|undetectable VL. Risks of unprotected sex with neg partner.
May 15, 2006
I have been poz for 3 yrs and on meds the whole time. I have an undetectable viral load and high CD-4's. I never miss a dose of my meds. I am with a neg partner. He likes to have unprotected anal sex (insertive and receptive) with me without ejaculation into him on my part. We know there is some risk involved with this but are comfortable with it. I know there are small amounts of HIV in my semen even with an undetectable VL in my bloodstream. Are there any hard statistics on transmission risks in this situation, with undetectable viral load and no ejaculation into the neg partner? Is there really enough HIV in my pre-ejaculate/semen to put him at a great risk for infection, or can we be reasonably sure that there is an acceptable low risk of infection?
| Response from Dr.
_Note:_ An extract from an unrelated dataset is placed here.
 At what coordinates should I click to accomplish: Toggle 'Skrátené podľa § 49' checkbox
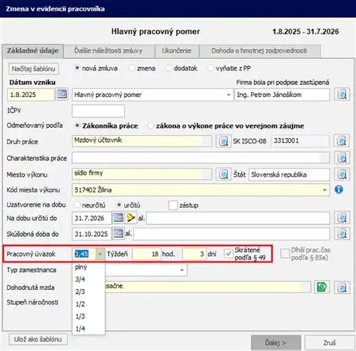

Frascino
Your facts are correct:
1. There is risk involved in magnetic couples having unprotected anal sex, even with an undetectable viral load.
2. Yes, your semen may have a different viral load (VL) than the VL measured in your blood.
Now to your questions:
1. No, there are no hard statistics on your particular situation, because there are too many variables to control for. Also, because we know this type of exposure does carry some degree of risk, it would be unethical to conduct a clinical trial to determine exactly how risky. We can say the risk is real.
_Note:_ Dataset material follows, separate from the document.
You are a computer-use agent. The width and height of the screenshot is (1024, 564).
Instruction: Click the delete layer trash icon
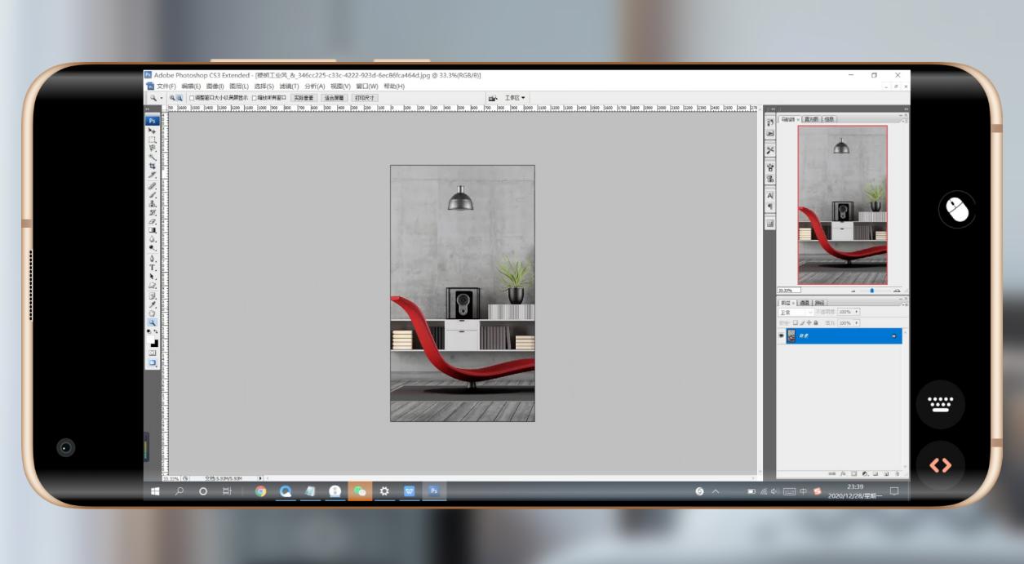click(x=897, y=473)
2. Can you be reasonably sure there is an acceptable low risk of infection? Although ultimately that would depend on how you define "acceptable low risk," the general answer to your question is no.
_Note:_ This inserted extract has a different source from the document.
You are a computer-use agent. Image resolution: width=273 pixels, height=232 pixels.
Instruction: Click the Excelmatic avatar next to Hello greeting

Your basic premise that an undetectable plasma viral load decreases the risk of HIV transmission is true. In addition, pulling out before ejaculating also decreased the overall risk of transmission. The important question, however, is that taking these "harm reduction" measures into account, is unprotected anal sex safe enough? Based on our current knowledge, the answer would have to be no.
If despite this information, you and your partner remain comfortable with the risks associated with unprotected anal sex, I would suggest you consider enrolling in a PrEP study. These are clinical trials designed to investigate where pre-exposure prophylaxis (PrEP) is effective in reducing the risk of HIV transmission. You can read about these clinical trials in the archives. They involve the negative partner taking Truvada (Viread plus Emtriva) on a chronic basis. I must emphasize we do not know if this is an effective strategy or not. However, it may afford your negative partner some degree of protection.